Marathon Petroleum Is Buying Andeavor. Here’s What It Cost to Become the Biggest Oil Refinery in the U.S.

April 30, 2018, 6:02 PM UTC

Marathon Petroleum has announced it will buy competitor Andeavor in a $23.3 billion deal that will create the largest independent oil refiner by capacity in the U.S., surpassing the established leader Valero Energy.

Marathon, or MPC, announced Monday that it had agreed to buy all of Andeavor’s outstanding shares that represent a total equity value of $23.3 billion and total enterprise value of $35.6 billion. The transaction was unanimously approved by the board of directors of both companies and is expected to close in the second half of 2018, if it’s approved by regulators and shareholders.

The offer values Andeavor at about $152.27 a share, about 24% over the company’s Friday closing price.

After Marathon buys Andeavor, the company headquarters will be located in Findlay, Ohio, and the combined business will maintain an office in San Antonio, Texas, the companies said Monday.

The deal is notable because of the variety of assets that will eventually come under one company. Marathon’s operations are well established in the Gulf Coast and Midwest, while Andeavor has largely focused on building out refineries and pipelines in the California, mid-continent, and the Pacific Northwest.

The company forms after Marathon buys Andeavor will have a diverse portfolio and massive geographic footprint in the U.S. that should let it operate more efficiently. It also makes it the No. 1 U.S. refiner by capacity with a fuel production throughput of more than 3 million barrels per day. This newly combined company would become a top-five refiner in the world, based on capacity.
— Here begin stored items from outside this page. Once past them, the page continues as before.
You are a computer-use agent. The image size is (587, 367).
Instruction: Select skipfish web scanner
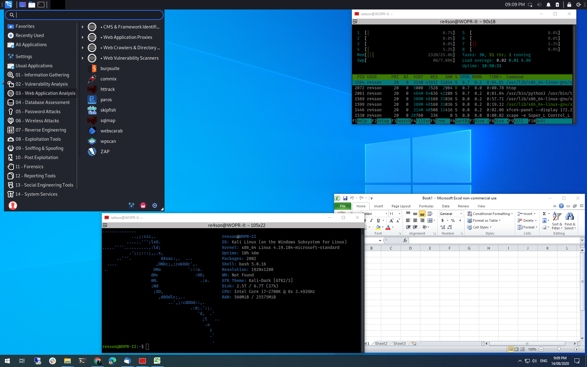tap(109, 110)
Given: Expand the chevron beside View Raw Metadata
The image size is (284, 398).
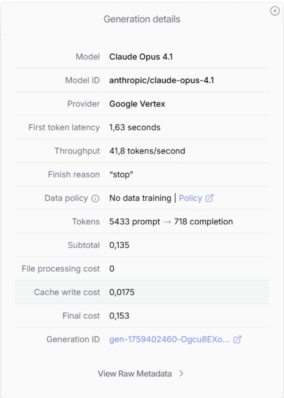Looking at the screenshot, I should pos(181,374).
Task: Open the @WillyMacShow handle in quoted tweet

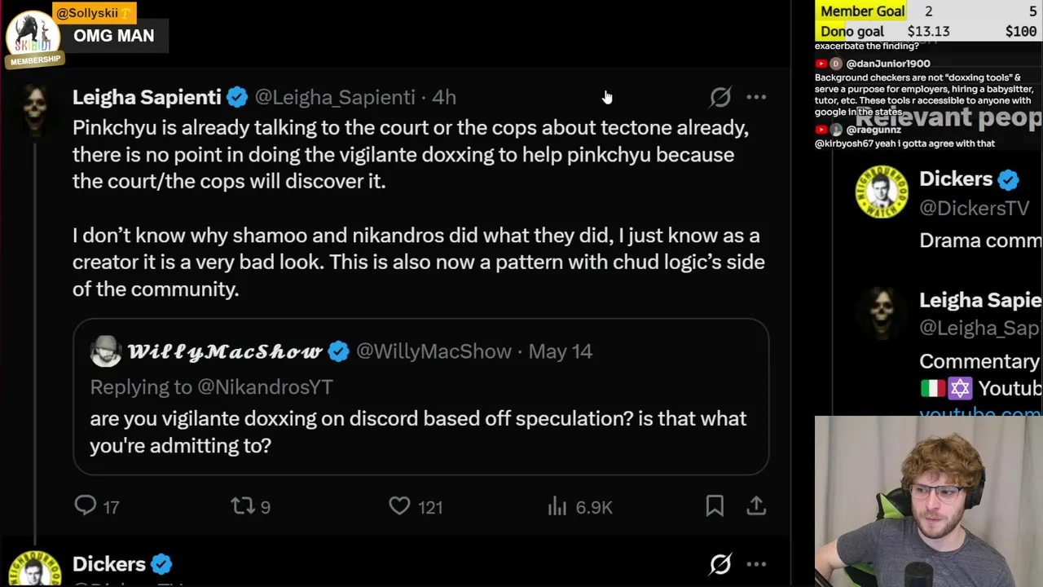Action: coord(433,351)
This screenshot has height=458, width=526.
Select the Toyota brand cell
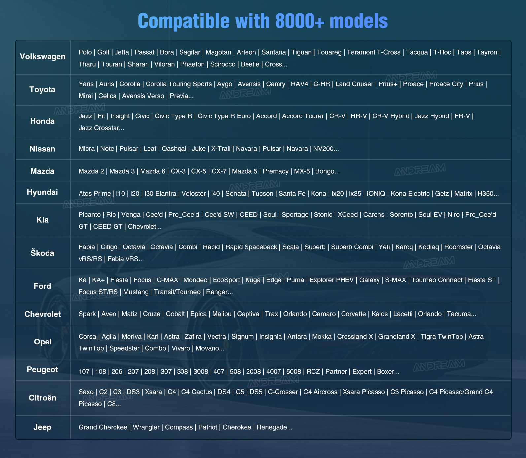tap(42, 90)
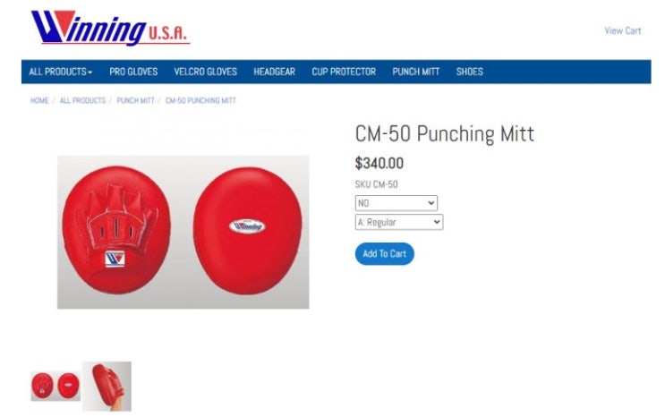This screenshot has width=665, height=417.
Task: Open the SHOES category
Action: pyautogui.click(x=470, y=72)
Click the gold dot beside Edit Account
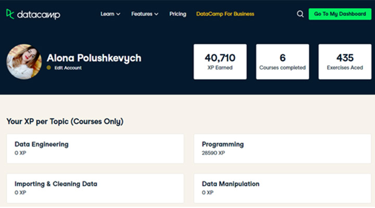The width and height of the screenshot is (375, 208). pos(49,68)
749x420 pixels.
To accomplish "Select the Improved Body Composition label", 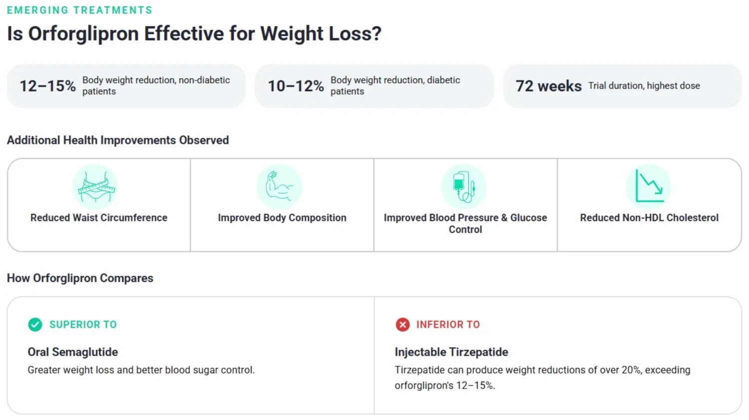I will point(282,218).
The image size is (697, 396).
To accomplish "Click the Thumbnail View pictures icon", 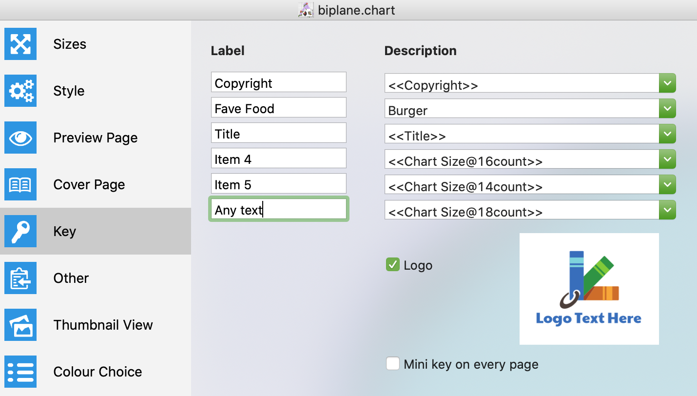I will click(x=20, y=325).
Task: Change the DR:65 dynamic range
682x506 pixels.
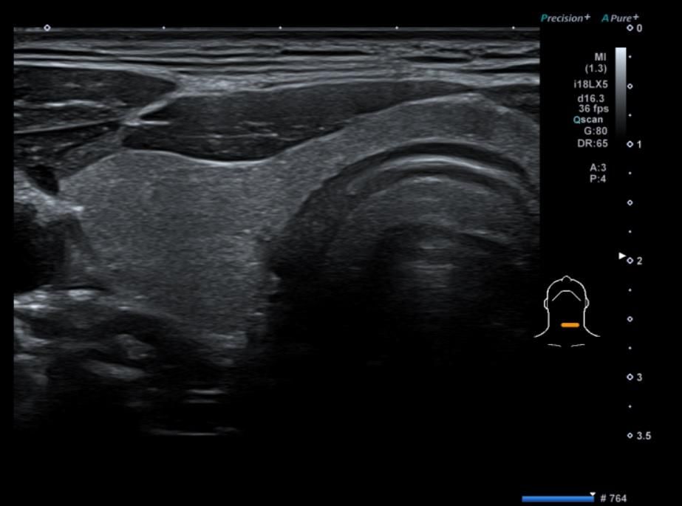Action: [592, 143]
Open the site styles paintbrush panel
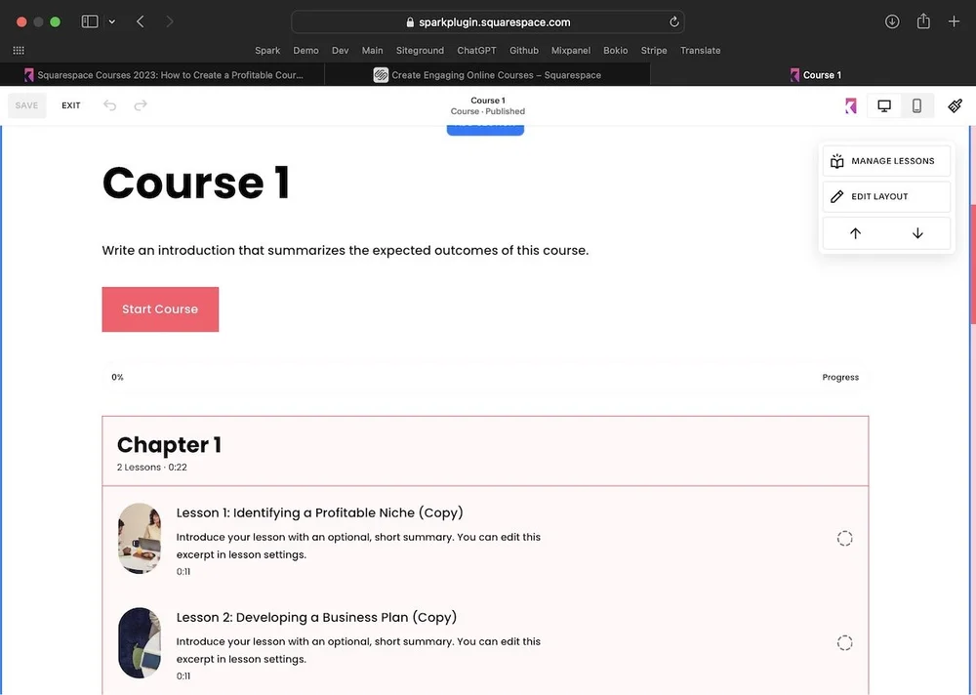 click(x=954, y=105)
MPC Chairman and CEO Gary R. Heminger said Monday in a statement that he expects Marathon buying Andeavor to generate about $1 billion in annual cost and operating synergies within the first three years, which should, in turn, improve its long-term cash flow. The board has authorized an incremental $5 billion in share buybacks based on cash flow it expects to generate with the combined business.